秋田・消えた村の記録 2000年秋



比内町の小泉分校跡にて。



# 13-1
1999年秋に秋田で廃村巡りをして,佐藤晃之輔さん(「秋田・消えた村の記録」の著者さん)にお会いして,帰ってきてほどない頃から,2000年は全国あちこちの廃村を巡って,秋にはまた佐藤さんのところに妻と一緒にご挨拶に行こうと考えていました。
最初に足を運んでから10年以上の縁となる福井県旧西谷村や岐阜県旧徳山村をはじめ,書籍やインターネットで知って出向いた廃村,偶然見つけて後で調べものをした廃村・・・ 振り返れば,1年の間に多くの廃村に足を運ぶことができました。
一期一会を大切にしてきた実りを実感しています。

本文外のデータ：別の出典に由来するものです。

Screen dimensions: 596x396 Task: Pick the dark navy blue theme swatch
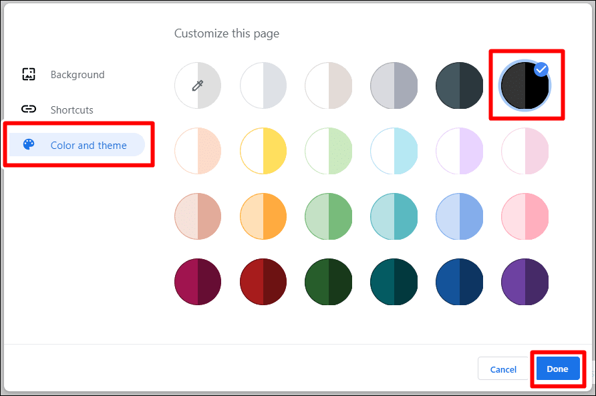click(460, 282)
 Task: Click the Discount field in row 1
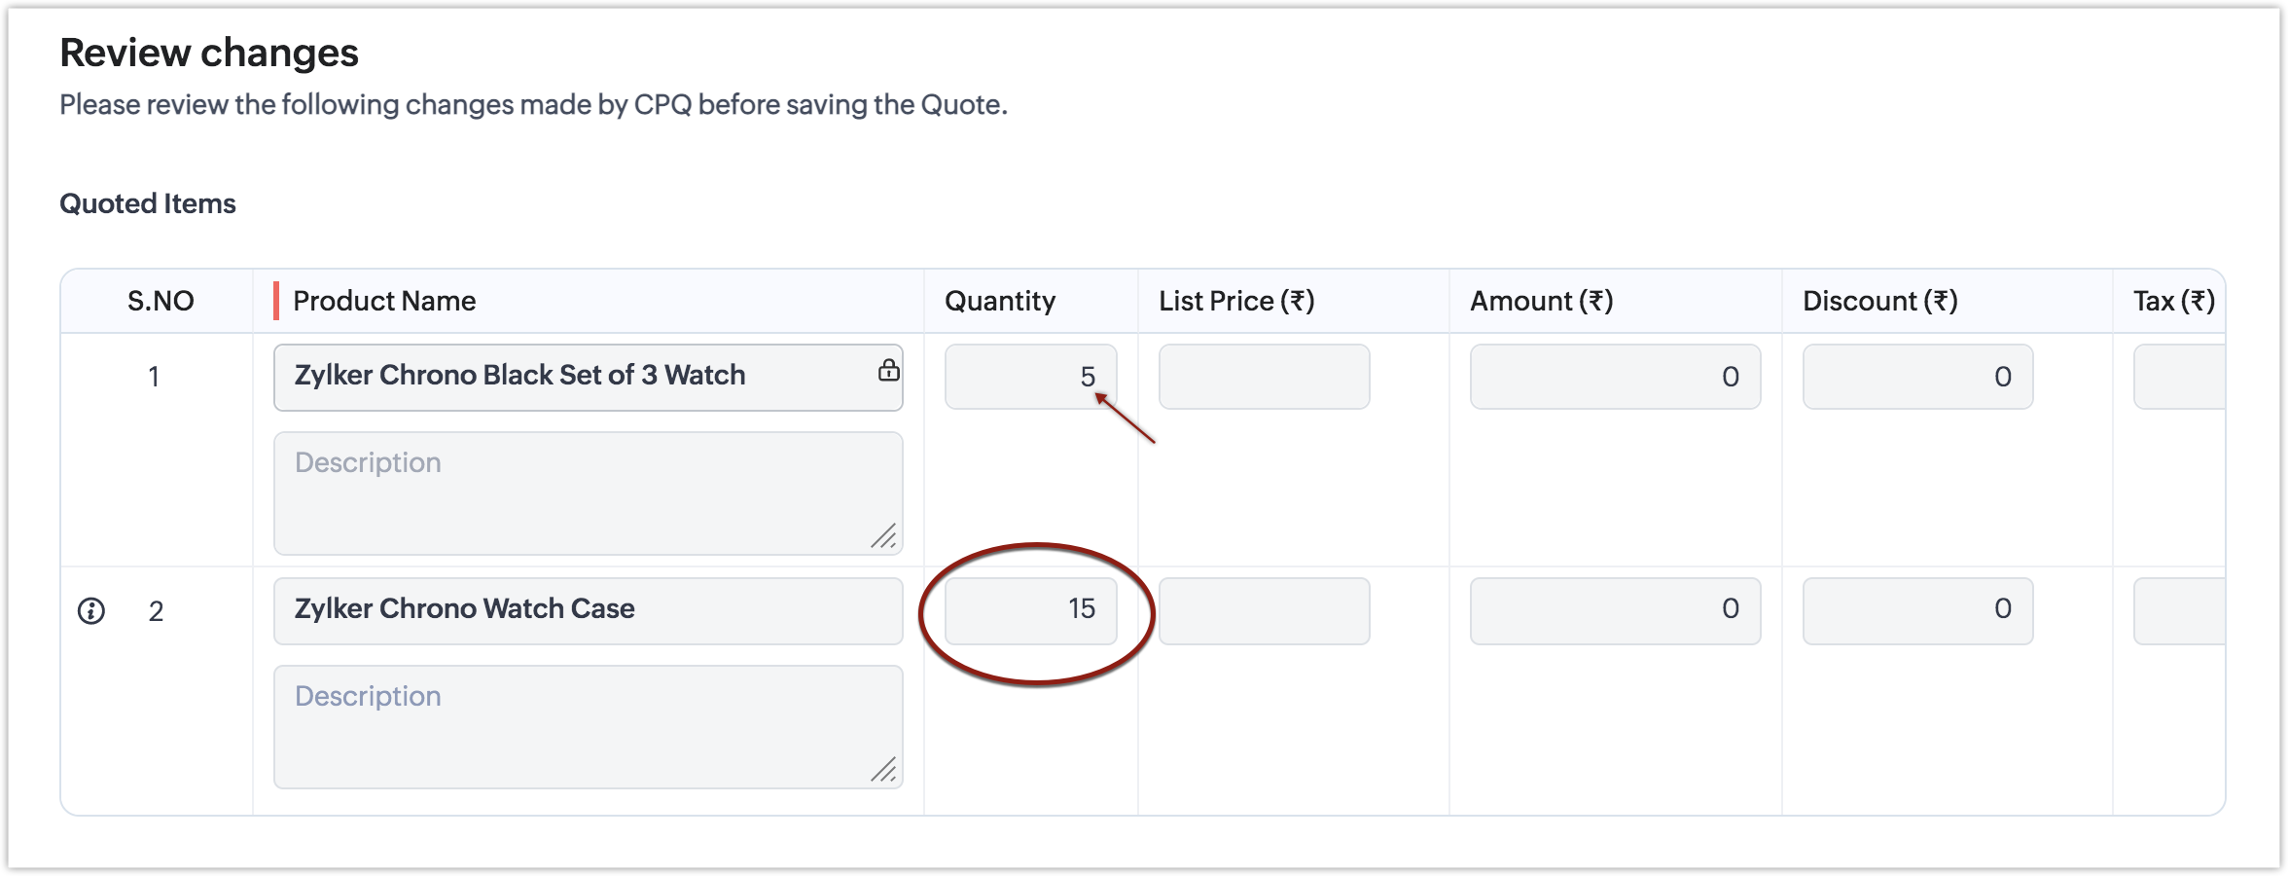pos(1917,377)
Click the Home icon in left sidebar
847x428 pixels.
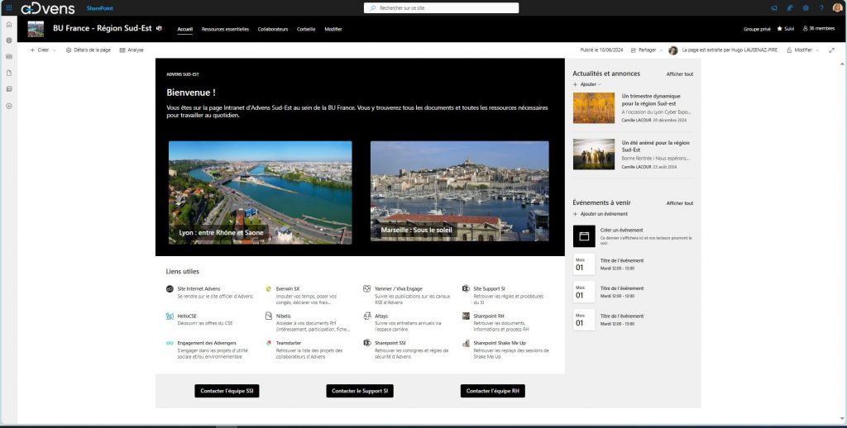point(8,25)
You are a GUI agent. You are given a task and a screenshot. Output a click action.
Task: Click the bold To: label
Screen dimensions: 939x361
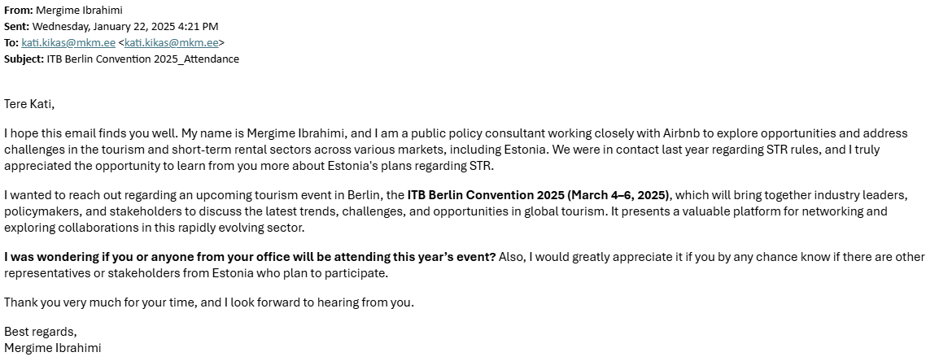click(x=11, y=42)
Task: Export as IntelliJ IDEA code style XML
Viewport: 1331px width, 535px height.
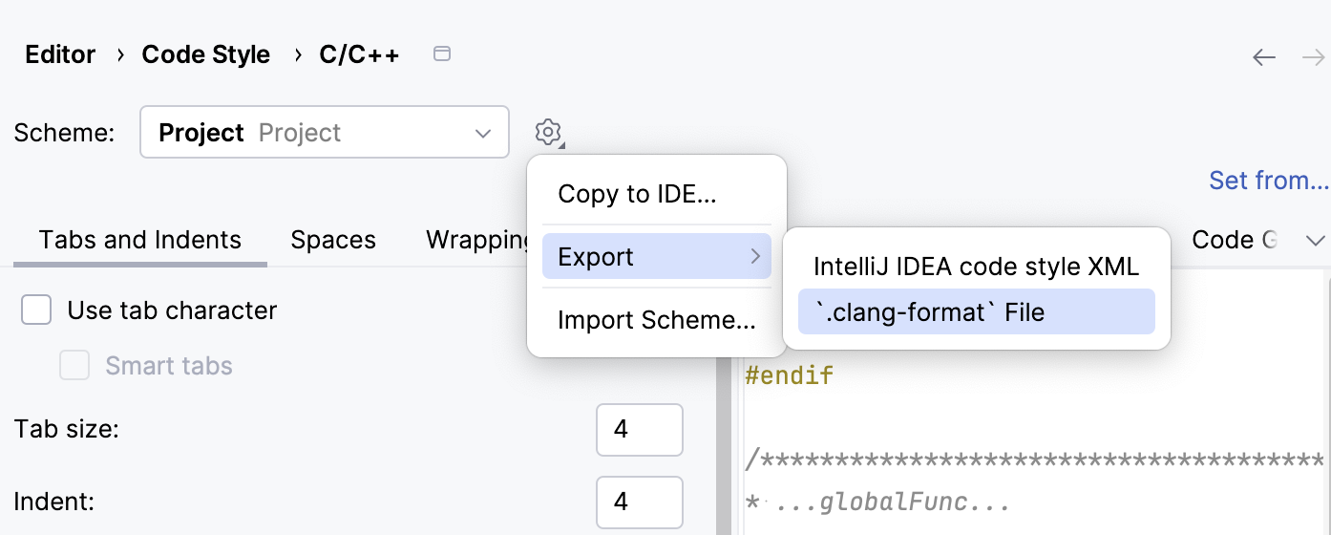Action: (x=976, y=266)

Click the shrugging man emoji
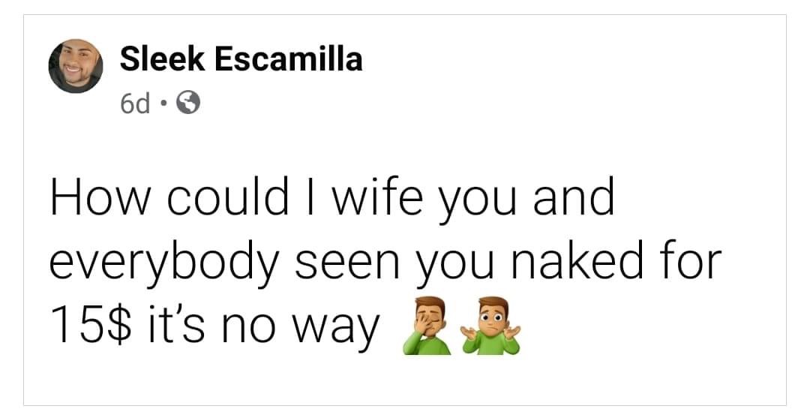pyautogui.click(x=491, y=325)
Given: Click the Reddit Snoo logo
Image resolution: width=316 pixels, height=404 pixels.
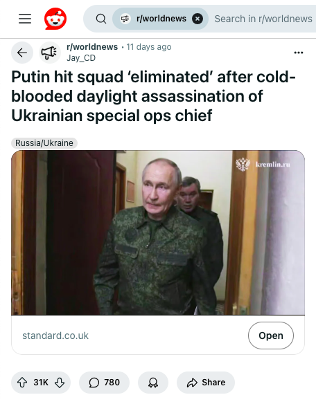Looking at the screenshot, I should coord(55,19).
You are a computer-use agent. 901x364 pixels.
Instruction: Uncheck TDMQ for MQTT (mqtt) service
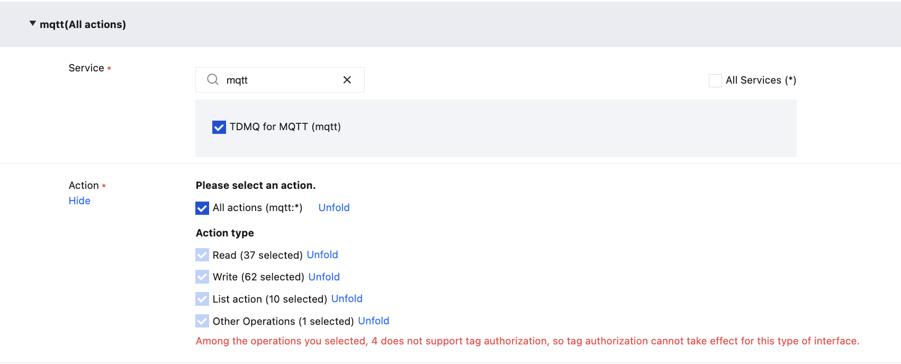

今回の秋田はそのゴールです。

# 13-2
楽しみなのは,佐藤さんにお気に入りの廃村を案内していただけることと,妻と一緒ということです。妻には,一度私のマイペースな趣味にひととき付き合ってほしかったのです。ひととき廃村で,同じ空気を味わいたかったという感じでしょうか。
9月下旬にその旨を佐藤さんに電話をすると,快く承諾していただけました。
今年は暑かったので,稲刈りは例年より2週間も早くに終わったとのこと。ちょうど農家の仕事が一段落する10月上旬から中旬は,八幡平あたりでは紅葉の頃でもあり,温泉でのんびり暖まるのも含めて,秋田を訪れるにはよい季節です。

# 13-3
佐藤さんは「消えた村」の出版(1997年秋)の後から,「昔の農村の生活を振り返る」という感じのコンセプトで,秋田県内149の分校(分校跡)のことをまとめられていて,現在作業は終盤まで進んでいて,2001年秋には出版の見込みとのこと。
現在,秋田に残る分校はわずか5校。分校の廃校も,集落の廃村と同じように高度成長期の頃(昭和40年代)がピークです。この手の調べものをしていると30年ぐらいの間にずいぶん世の中は変わったものだということが実感できます。冬季分校(11月頃から翌年3月頃までの雪の深い時期だけ開校する分校)に宿泊した先生がいたなんて,夢のような話です。

# 13-4
今回の秋田はツーリングではなく,JR東日本の「GO GO 3Days きっぷ」という企画きっぷを使っての3連休の2泊3日です。1泊目は大潟村の佐藤さんのお家,2泊目は八幡平の廃村・老沢にある民宿「ゆきの小舎」。1999年とは逆の動きです。
行くことのできる廃村は,上小阿仁村の小阿仁川沿い(大錠・萩形(Haginari))あたりかなと,1/50000の地形図を買って臨みました。
佐藤さんへお見せする資料をまとめていると,リュックが一杯になりました。特に,ネット上で廃屋の猫さん(「残骸趣味」の管理者さん)からお話を聞いて入手した富山県内の74の廃村についての記録,桂書房「村の記憶」(山村調査グループ編)は,よい話題になりました。


【廃村をまとめた本について】
廃村を広域でまとめた本は少なく,私が知っている範囲では,県単位でまとめられた「秋田・消えた村の記録」と富山の「村の記憶」の2冊だけです。全国規模でまとめたものには出会ったことがありません。
「廃村と過疎の風景」をまとめるにあたっては,「全国規模でまとめられた本を読みたい」という,読者的な欲求も原動力になっています。
2001年2月に自費出版できたということで,全国の61の廃村・冬季無人集落と17の過疎集落の記録が形となりました。
いろいろな切り口の廃村をまとめた本やホームページができることを期待するところです。